The breeze catches the hem of your dress. A tomato vendor yells something in French about someone’s parking spot. Lando steals a grape off a display like he owns the place.
You’re halfway past the cheese stand when he glances at you. “So you’re not sketching today.”
Your whole body goes still.
“Lost it,” you say, like it’s no big deal. “My sketchbook. Think I left it at the café. Was gone when I went back.”
Lando stops walking.
Then, slowly, he pulls the tote around from his shoulder and fishes something out.
“It looked something like this, right?”
Your eyes land on it—your sketchbook, worn at the edges, a smudge of charcoal on the corner.
You freeze. “No way.”
He flips it once in his hands. “Way.”
You reach for it, but he takes a step back, grin deepening. “Oi, snatching? Not even a thank you first?”
“I was getting there,” you say, eyes narrowing.
“Sure you were,” he says, flipping the cover open. “Let’s see all those trees you’ve been staring at in the past week.”
“Don’t—”
“Oh, I’m already in.” His grin stretches wider as he glances down. But then it falters—just slightly. Like the air shifts.
And then he looks up at you.
The teasing’s gone now, folded away somewhere beneath the warmth in his voice. He closes the sketchbook gently, hands holding it like it might bruise if he let it fall. “I just wanted to see if you drew the wildflowers already.”
You don’t say anything. Not because you don’t want to—but because something about the way he’s looking at you makes the words wait.
Soft confusion. A hint of something quieter underneath. A flicker of disbelief, maybe.
“I can’t believe you actually drew me,” he says, like it’s only just hitting him.
You want to joke. Deflect. Say something casual and light. But your throat feels too full. Your fingers fidget near the edge of your skirt.
He reopens it and looks down at the page again, as if he was expecting it to have disappeared.
“Not just a little sketch either,” he adds, thumb brushing the edge of the paper. “You didn’t just... doodle me. You saw me.”
You finally meet his eyes.
“You’re kind of hard to miss.” You half joke, trying to lighten the thick and heavy air that had dawned between the two of you.
He breathes out—half-laugh, half-question. “I didn’t know I looked like that.”
You tilt your head slightly.
“Like what?”
He squints down at the drawing again, shifting the sketchbook in his hands.
There’s colour on his cheeks now. His voice is softer. “You got everything. My awful posture. The weird way I hold my hands. Even the mole I always forget is there.”
He smiles faintly. “It’s kind of weird, how much that gets to me.”
You don’t reply. You don’t need to. Because it’s written in the line of your shoulders, in the way your breath catches and holds still.
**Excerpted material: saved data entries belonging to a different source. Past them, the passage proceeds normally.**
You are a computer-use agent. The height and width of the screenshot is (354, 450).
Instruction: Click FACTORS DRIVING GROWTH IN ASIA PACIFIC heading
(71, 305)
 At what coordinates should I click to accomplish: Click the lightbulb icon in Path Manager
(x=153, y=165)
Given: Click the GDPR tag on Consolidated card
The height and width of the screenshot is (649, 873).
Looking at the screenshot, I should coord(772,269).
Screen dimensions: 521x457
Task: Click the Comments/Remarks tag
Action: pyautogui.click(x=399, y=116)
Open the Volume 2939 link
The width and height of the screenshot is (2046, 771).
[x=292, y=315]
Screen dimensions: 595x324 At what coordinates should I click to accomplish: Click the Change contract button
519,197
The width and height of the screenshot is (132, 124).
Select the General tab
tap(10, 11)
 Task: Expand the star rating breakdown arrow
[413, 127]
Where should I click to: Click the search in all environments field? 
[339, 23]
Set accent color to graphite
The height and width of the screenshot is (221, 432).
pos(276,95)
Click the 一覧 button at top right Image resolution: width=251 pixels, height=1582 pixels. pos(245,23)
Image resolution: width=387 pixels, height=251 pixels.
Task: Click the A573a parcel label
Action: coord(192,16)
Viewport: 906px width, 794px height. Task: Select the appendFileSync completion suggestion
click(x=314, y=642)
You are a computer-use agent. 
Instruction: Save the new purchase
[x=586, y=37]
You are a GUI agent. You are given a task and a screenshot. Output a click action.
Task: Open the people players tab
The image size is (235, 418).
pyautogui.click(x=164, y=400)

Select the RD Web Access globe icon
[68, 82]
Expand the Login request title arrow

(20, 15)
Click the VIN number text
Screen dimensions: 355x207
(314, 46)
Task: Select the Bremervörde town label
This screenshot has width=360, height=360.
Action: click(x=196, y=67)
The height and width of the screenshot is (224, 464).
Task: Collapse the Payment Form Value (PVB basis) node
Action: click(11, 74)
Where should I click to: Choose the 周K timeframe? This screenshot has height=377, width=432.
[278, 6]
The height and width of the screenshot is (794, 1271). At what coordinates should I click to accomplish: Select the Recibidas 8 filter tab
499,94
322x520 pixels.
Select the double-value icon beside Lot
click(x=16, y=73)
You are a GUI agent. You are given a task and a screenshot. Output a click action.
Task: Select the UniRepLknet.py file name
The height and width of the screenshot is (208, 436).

He straightens a little, pressing a palm flat over the closed cover like he’s anchoring it.
“Anyway,” he says, clearing his throat like he needs a reset, “That’s enough vulnerability for one market morning.”
You raise a brow.
He nods solemnly. “Look at me, being cool and composed and absolutely not affected.”
You laugh, finally.
He grins like he’s been waiting to see that. Then he shifts his bike with one hand, the sketchbook still tucked in his other arm like it’s something he's meant to carry.
You walk slowly now, shoes scuffing along the uneven stones. Your shoulder bumps his once. Then again. Neither of you pulls away.
You look up just as he glances over, lashes low, smile lazy, that tiny smug tilt creeping back in.
But now you know what’s underneath it.
And maybe he’s glad you do.
…
The walk to his cottage that evening is quiet.
You take the long route through the trees, basket swinging at your hip. The sky is blushing, the whole village exhaling after the heat of the day. Gravel crunches beneath your shoes, louder in the hush that settles around you. The afternoon still lingers on your skin. So does the sketchbook.
His door is ajar when you reach it.
You knock once.
“Come in,” he calls, a clatter following—a pot lid, probably, hitting the floor.
You step inside.
His cottage is smaller than yours, but warm in a wonky, lived-in way. One wall leans slightly. The light is golden, catching on the edges of hanging mugs and cluttered spice jars. There’s a low hum of wordless music playing from a vintage speaker in the corner. Something soft and jazzy. Something that matches the air.
Lando appears barefoot, damp curls still tousled from a shower, grey sweatpants slung too casually low, a t-shirt faded at the seams. There’s a smear of flour near his wrist. The towel on his shoulder has a questionable stain on one corner.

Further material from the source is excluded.